Tom Turpin
Professor of
Purdue University







Insects Infest Upscale Catalog Offerings

There are times when upscale catalogs are thicker in our mailbox than fleas on a skinny hound dog. Gone are the days when one catalog offered everything from underwear to automobiles. The thick tome of the days of Sears and Roebuck has been replaced.

Nineties' catalogs are specialty books—not just clothing but natural fiber clothing! Not furniture, but wicker furniture! You name it, and there's bound to be a catalog for it.

I don't order anything from these catalogs, but I do look through them, all the while wondering, “Who would buy such a thing?” I have happened to notice that there are a fair number of insect things creeping into these high-falutin' sales rags.

It is probably not surprising that the National Wildlife Federation would include some insect offerings in its “sharing nature” catalog. There was a ladybug lamp. Use it as a nightlight or accent lamp.

Butterflies are big with the wildlife folks. There was a butterfly garden pullover, with the butterflies identified. Also, an abalone shell butterfly watchband. Need candle holders? How about dragonfly wall sconces that provide elegant lighting with the candles held in place by the curled abdomen of the dragonflies?

The J. Jill slick-pager offered decorative cast masonry tiles featuring a moth, grasshopper or dragonfly. Bees, dragonflies and ladybugs showed up in lightweight hairpins. Then, there was the insect hook rack. Not a place to hook insects, but where insects shaped as hooks hold things like car keys and garden tools, while the owner worked in the garden. Handmade by Amish craftsmen according to the advertisement.

Garnet Hill offered butterfly bedding stuff. Sheets, pillowcases and comforter covers. Doesn't go with your bedroom decor? How about a green “bugs bed?” Those bed and butterfly covers would give real meaning to the saying about not letting the bed bugs bite. Need a rug for your insect decorating? Garnet Hill has the ticket. A butterflies round rug, hand-hooked in pure wool, ought to fill the bill.

Even the matron of mauve, Martha Stewart, has discovered insects. Not in her home as pests, we trust, but as items sold in her Martha by Mail catalog. 

Martha says decorate your kid in a crepe-paper monarch butterfly—they were even featured in “Martha Stewart Living.” Speaking of decorating, use wood dragonflies, bees and butterflies, all mounted atop wood rods with a spring so they flutter, to add a little something to your decor.

The really domestic among us will no doubt want to make soap with assorted butterflies embedded inside.

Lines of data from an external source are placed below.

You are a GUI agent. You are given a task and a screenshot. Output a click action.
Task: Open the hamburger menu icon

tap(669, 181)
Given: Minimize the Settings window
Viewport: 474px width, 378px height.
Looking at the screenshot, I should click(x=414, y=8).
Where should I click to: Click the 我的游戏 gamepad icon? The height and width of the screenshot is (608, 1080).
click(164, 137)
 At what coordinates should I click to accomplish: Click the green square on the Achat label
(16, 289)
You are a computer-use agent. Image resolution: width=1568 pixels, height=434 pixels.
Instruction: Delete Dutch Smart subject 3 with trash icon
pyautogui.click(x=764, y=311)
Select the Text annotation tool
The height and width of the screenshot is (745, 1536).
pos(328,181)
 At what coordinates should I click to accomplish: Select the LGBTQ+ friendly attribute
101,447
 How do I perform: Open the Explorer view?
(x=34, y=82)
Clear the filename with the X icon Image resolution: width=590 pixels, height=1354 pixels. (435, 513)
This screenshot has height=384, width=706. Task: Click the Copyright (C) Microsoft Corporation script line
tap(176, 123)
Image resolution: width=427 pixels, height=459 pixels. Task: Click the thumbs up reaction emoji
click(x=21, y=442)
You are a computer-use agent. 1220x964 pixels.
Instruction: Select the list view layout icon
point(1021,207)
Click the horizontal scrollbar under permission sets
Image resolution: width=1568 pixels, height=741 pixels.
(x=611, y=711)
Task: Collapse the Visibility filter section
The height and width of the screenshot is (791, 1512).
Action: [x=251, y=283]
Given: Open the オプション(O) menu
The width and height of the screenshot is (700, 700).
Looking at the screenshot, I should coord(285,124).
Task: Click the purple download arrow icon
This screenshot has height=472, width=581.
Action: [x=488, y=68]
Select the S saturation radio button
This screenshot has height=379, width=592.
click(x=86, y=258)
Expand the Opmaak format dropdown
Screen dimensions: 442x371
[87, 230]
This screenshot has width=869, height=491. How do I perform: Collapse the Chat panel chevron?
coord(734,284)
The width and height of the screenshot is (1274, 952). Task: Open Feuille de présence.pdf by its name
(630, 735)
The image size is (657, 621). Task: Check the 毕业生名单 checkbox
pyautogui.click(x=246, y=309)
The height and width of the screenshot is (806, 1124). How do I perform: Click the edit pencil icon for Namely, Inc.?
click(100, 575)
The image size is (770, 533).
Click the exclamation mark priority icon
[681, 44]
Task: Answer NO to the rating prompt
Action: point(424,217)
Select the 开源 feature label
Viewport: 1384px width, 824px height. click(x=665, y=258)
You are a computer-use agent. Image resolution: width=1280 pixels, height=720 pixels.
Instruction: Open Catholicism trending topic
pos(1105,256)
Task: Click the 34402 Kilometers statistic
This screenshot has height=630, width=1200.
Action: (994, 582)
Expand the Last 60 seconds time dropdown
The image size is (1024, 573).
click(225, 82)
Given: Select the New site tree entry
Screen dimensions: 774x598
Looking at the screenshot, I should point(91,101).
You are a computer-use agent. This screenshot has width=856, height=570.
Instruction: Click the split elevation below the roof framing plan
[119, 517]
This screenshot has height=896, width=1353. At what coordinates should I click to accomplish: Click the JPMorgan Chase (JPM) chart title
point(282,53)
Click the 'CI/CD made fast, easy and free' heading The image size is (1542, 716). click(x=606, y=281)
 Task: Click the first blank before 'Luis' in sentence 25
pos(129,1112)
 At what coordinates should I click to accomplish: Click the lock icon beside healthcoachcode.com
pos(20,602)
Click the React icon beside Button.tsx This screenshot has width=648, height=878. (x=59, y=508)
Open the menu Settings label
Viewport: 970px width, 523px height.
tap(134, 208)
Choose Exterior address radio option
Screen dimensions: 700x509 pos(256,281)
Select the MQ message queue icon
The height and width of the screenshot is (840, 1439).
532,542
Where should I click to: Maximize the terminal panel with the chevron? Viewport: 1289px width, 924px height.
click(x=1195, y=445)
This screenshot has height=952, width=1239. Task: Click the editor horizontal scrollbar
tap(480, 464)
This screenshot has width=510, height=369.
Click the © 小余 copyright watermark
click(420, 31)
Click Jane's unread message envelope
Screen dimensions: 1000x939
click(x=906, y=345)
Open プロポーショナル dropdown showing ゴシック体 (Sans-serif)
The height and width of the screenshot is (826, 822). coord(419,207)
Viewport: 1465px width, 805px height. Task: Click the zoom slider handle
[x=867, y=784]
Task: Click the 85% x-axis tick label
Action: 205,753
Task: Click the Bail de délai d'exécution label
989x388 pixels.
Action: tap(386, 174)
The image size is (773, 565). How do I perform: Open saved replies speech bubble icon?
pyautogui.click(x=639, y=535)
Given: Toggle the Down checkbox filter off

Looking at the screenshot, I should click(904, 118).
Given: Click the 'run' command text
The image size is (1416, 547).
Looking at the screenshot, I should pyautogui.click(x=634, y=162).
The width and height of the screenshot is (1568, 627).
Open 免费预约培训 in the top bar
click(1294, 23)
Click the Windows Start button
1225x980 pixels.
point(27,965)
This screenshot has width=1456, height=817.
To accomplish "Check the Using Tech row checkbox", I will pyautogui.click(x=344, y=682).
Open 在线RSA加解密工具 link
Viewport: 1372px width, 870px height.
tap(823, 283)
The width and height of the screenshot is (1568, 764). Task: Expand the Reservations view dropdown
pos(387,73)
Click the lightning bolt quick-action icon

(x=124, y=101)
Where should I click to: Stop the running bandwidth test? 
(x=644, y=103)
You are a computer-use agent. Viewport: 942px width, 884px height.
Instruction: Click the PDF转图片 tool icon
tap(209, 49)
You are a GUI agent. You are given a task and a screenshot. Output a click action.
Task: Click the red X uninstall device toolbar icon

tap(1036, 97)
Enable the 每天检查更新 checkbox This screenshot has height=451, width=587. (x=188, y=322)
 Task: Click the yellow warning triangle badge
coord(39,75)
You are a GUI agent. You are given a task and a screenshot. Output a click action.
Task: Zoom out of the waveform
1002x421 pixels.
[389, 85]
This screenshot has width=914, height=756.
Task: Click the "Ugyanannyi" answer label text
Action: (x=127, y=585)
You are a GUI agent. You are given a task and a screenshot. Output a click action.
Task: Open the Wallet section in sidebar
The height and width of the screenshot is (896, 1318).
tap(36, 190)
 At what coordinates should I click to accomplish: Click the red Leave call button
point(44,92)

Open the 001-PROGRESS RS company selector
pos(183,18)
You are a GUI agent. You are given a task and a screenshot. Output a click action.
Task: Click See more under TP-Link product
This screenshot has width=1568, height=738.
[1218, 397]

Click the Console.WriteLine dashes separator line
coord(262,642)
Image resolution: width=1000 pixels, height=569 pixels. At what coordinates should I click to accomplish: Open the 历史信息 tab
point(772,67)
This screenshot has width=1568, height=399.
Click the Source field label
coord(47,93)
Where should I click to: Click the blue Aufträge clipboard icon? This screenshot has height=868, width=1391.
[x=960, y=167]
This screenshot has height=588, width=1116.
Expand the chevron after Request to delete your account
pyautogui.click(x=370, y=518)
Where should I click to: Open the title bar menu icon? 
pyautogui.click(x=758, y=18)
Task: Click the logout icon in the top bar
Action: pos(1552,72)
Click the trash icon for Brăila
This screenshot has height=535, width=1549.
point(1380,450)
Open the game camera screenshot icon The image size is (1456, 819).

The soap will go with the butterfly mobile that you also have to make. Hey, you can do it. It's for ages 7 and up! Want to bake instead? How about making some cookies using Martha's butterfly cookie cutters? You can set them on a platter right next to the bee hive honey pot.

Nothing out of place at Martha's house, not even pictures. So, hang them up using a butterfly picture hanger. Martha saw it at an antiques fair, so now you can buy a reproduction, through her catalog, of course. Got a bulletin board? Keep things in place using butterfly pushpins.

Even the Martha by Mail registered trademark is insect related. It is a bee skep and a bee. Martha isn't the first person to adopt an insect as a symbol.  Napoleon also had the bee as his symbol.  But I don't believe he had a catalog!